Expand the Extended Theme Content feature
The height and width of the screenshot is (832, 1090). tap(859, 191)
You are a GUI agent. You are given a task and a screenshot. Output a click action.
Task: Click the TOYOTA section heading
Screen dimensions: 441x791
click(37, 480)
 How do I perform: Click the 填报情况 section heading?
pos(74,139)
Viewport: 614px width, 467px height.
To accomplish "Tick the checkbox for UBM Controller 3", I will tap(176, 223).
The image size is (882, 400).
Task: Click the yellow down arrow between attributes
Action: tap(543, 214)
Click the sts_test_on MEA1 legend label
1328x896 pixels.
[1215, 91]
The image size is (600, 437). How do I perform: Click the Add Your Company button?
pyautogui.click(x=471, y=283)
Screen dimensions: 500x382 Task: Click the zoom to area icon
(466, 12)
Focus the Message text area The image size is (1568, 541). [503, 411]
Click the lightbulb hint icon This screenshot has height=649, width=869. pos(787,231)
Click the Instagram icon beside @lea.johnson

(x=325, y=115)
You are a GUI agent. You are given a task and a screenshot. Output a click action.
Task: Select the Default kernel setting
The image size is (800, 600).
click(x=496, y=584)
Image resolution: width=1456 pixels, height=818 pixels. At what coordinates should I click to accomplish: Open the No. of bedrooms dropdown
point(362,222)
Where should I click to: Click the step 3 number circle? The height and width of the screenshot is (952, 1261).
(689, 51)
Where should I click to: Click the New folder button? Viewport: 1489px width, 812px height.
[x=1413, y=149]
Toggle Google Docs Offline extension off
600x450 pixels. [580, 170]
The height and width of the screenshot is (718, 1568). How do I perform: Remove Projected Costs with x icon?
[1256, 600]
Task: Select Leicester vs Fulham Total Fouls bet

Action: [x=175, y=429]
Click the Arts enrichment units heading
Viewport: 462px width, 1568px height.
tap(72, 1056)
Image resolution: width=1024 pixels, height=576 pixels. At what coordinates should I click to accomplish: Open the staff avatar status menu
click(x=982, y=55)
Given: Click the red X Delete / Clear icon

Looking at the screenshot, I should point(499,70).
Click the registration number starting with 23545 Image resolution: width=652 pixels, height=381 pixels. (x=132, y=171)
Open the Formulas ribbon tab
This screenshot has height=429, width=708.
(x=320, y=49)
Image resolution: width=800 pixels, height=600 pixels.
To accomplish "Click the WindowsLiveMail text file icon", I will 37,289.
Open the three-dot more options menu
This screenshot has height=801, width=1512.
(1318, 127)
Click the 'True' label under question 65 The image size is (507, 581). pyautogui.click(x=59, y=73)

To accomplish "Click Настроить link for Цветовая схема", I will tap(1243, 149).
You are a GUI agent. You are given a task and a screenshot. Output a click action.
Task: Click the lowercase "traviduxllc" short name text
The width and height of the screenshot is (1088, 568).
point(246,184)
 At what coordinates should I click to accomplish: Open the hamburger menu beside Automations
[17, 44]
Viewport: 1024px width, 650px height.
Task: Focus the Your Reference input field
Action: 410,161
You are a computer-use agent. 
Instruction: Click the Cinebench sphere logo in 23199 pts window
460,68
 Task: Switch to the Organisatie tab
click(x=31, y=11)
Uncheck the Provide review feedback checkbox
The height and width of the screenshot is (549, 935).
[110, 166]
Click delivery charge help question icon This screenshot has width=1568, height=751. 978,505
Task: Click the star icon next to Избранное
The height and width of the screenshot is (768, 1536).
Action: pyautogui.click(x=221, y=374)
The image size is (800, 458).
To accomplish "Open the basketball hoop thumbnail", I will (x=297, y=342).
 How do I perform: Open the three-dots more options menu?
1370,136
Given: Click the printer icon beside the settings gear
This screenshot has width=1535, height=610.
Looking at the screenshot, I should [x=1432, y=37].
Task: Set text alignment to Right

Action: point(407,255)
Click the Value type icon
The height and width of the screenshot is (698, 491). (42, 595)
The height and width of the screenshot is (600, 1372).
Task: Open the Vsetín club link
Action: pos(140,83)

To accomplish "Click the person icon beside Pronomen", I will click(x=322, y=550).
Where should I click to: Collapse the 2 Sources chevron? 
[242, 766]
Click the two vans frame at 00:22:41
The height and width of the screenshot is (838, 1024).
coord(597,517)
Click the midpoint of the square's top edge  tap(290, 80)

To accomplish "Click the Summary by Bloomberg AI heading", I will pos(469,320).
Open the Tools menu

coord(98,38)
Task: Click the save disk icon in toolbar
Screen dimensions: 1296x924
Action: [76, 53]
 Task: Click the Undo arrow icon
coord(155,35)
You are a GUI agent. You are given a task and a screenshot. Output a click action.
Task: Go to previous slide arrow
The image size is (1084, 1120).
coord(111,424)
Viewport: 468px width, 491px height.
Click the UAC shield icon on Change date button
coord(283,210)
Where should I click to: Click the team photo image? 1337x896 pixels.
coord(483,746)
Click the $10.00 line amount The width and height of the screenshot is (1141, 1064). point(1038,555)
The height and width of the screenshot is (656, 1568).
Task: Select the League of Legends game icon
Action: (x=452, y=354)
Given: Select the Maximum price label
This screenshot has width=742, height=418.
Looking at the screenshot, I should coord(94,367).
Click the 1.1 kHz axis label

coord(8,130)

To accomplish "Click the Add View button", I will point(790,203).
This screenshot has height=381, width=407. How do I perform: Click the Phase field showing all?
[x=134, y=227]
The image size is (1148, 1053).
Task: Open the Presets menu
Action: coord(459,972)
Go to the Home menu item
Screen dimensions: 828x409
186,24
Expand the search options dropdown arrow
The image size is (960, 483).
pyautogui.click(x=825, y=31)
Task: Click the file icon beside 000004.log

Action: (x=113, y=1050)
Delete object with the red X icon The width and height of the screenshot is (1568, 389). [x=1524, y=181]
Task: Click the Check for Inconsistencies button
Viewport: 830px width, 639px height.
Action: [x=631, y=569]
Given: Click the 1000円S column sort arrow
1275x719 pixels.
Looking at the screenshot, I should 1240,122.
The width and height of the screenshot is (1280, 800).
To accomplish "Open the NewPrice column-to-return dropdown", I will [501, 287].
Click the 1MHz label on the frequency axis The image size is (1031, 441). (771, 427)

» Your task:
Reproduce the entries above, substituting "What spot should I tap to" for each occurrence of "Where should I click to" and leaving everything else unchanged.

» Response for this exercise:
Expand the Extended Theme Content feature
The height and width of the screenshot is (832, 1090). tap(859, 191)
You are a GUI agent. You are given a task and a screenshot. Output a click action.
Task: Click the TOYOTA section heading
Screen dimensions: 441x791
click(37, 480)
 How do I perform: Click the 填报情况 section heading?
pos(74,139)
Viewport: 614px width, 467px height.
To accomplish "Tick the checkbox for UBM Controller 3", I will tap(176, 223).
The image size is (882, 400).
Task: Click the yellow down arrow between attributes
Action: tap(543, 214)
Click the sts_test_on MEA1 legend label
1328x896 pixels.
[1215, 91]
The image size is (600, 437). How do I perform: Click the Add Your Company button?
pyautogui.click(x=471, y=283)
Screen dimensions: 500x382 Task: Click the zoom to area icon
(466, 12)
Focus the Message text area The image size is (1568, 541). [503, 411]
Click the lightbulb hint icon This screenshot has height=649, width=869. pos(787,231)
Click the Instagram icon beside @lea.johnson

(x=325, y=115)
You are a GUI agent. You are given a task and a screenshot. Output a click action.
Task: Select the Default kernel setting
The image size is (800, 600).
click(x=496, y=584)
Image resolution: width=1456 pixels, height=818 pixels. At what coordinates should I click to accomplish: Open the No. of bedrooms dropdown
point(362,222)
What spot should I tap to: Click the step 3 number circle? The height and width of the screenshot is (952, 1261).
(689, 51)
What spot should I tap to: Click the New folder button? Viewport: 1489px width, 812px height.
[x=1413, y=149]
Toggle Google Docs Offline extension off
600x450 pixels. [580, 170]
The height and width of the screenshot is (718, 1568). How do I perform: Remove Projected Costs with x icon?
[1256, 600]
Task: Select Leicester vs Fulham Total Fouls bet

Action: [x=175, y=429]
Click the Arts enrichment units heading
Viewport: 462px width, 1568px height.
tap(72, 1056)
Image resolution: width=1024 pixels, height=576 pixels. At what coordinates should I click to accomplish: Open the staff avatar status menu
click(x=982, y=55)
Given: Click the red X Delete / Clear icon

Looking at the screenshot, I should point(499,70).
Click the registration number starting with 23545 Image resolution: width=652 pixels, height=381 pixels. (x=132, y=171)
Open the Formulas ribbon tab
This screenshot has height=429, width=708.
(x=320, y=49)
Image resolution: width=800 pixels, height=600 pixels.
To accomplish "Click the WindowsLiveMail text file icon", I will 37,289.
Open the three-dot more options menu
This screenshot has height=801, width=1512.
(1318, 127)
Click the 'True' label under question 65 The image size is (507, 581). pyautogui.click(x=59, y=73)

To accomplish "Click Настроить link for Цветовая схема", I will tap(1243, 149).
You are a GUI agent. You are given a task and a screenshot. Output a click action.
Task: Click the lowercase "traviduxllc" short name text
The width and height of the screenshot is (1088, 568).
point(246,184)
 At what coordinates should I click to accomplish: Open the hamburger menu beside Automations
[17, 44]
Viewport: 1024px width, 650px height.
Task: Focus the Your Reference input field
Action: 410,161
You are a computer-use agent. 
Instruction: Click the Cinebench sphere logo in 23199 pts window
460,68
 Task: Switch to the Organisatie tab
click(x=31, y=11)
Uncheck the Provide review feedback checkbox
The height and width of the screenshot is (549, 935).
[110, 166]
Click delivery charge help question icon This screenshot has width=1568, height=751. 978,505
Task: Click the star icon next to Избранное
The height and width of the screenshot is (768, 1536).
Action: pyautogui.click(x=221, y=374)
The image size is (800, 458).
To accomplish "Open the basketball hoop thumbnail", I will (x=297, y=342).
 How do I perform: Open the three-dots more options menu?
1370,136
Given: Click the printer icon beside the settings gear
This screenshot has width=1535, height=610.
Looking at the screenshot, I should [x=1432, y=37].
Task: Set text alignment to Right

Action: point(407,255)
Click the Value type icon
The height and width of the screenshot is (698, 491). (42, 595)
The height and width of the screenshot is (600, 1372).
Task: Open the Vsetín club link
Action: pos(140,83)

To accomplish "Click the person icon beside Pronomen", I will click(x=322, y=550).
What spot should I tap to: Collapse the 2 Sources chevron? 
[242, 766]
Click the two vans frame at 00:22:41
The height and width of the screenshot is (838, 1024).
coord(597,517)
Click the midpoint of the square's top edge  tap(290, 80)

To accomplish "Click the Summary by Bloomberg AI heading", I will pos(469,320).
Open the Tools menu

coord(98,38)
Task: Click the save disk icon in toolbar
Screen dimensions: 1296x924
Action: [76, 53]
 Task: Click the Undo arrow icon
coord(155,35)
You are a GUI agent. You are given a task and a screenshot. Output a click action.
Task: Go to previous slide arrow
The image size is (1084, 1120).
coord(111,424)
Viewport: 468px width, 491px height.
Click the UAC shield icon on Change date button
coord(283,210)
What spot should I tap to: Click the team photo image? 1337x896 pixels.
coord(483,746)
Click the $10.00 line amount The width and height of the screenshot is (1141, 1064). point(1038,555)
The height and width of the screenshot is (656, 1568).
Task: Select the League of Legends game icon
Action: (x=452, y=354)
Given: Select the Maximum price label
This screenshot has width=742, height=418.
Looking at the screenshot, I should coord(94,367).
Click the 1.1 kHz axis label

coord(8,130)

To accomplish "Click the Add View button", I will point(790,203).
This screenshot has height=381, width=407. How do I perform: Click the Phase field showing all?
[x=134, y=227]
The image size is (1148, 1053).
Task: Open the Presets menu
Action: coord(459,972)
Go to the Home menu item
Screen dimensions: 828x409
186,24
Expand the search options dropdown arrow
The image size is (960, 483).
pyautogui.click(x=825, y=31)
Task: Click the file icon beside 000004.log

Action: (x=113, y=1050)
Delete object with the red X icon The width and height of the screenshot is (1568, 389). [x=1524, y=181]
Task: Click the Check for Inconsistencies button
Viewport: 830px width, 639px height.
Action: [x=631, y=569]
Given: Click the 1000円S column sort arrow
1275x719 pixels.
Looking at the screenshot, I should 1240,122.
The width and height of the screenshot is (1280, 800).
To accomplish "Open the NewPrice column-to-return dropdown", I will [501, 287].
Click the 1MHz label on the frequency axis The image size is (1031, 441). (771, 427)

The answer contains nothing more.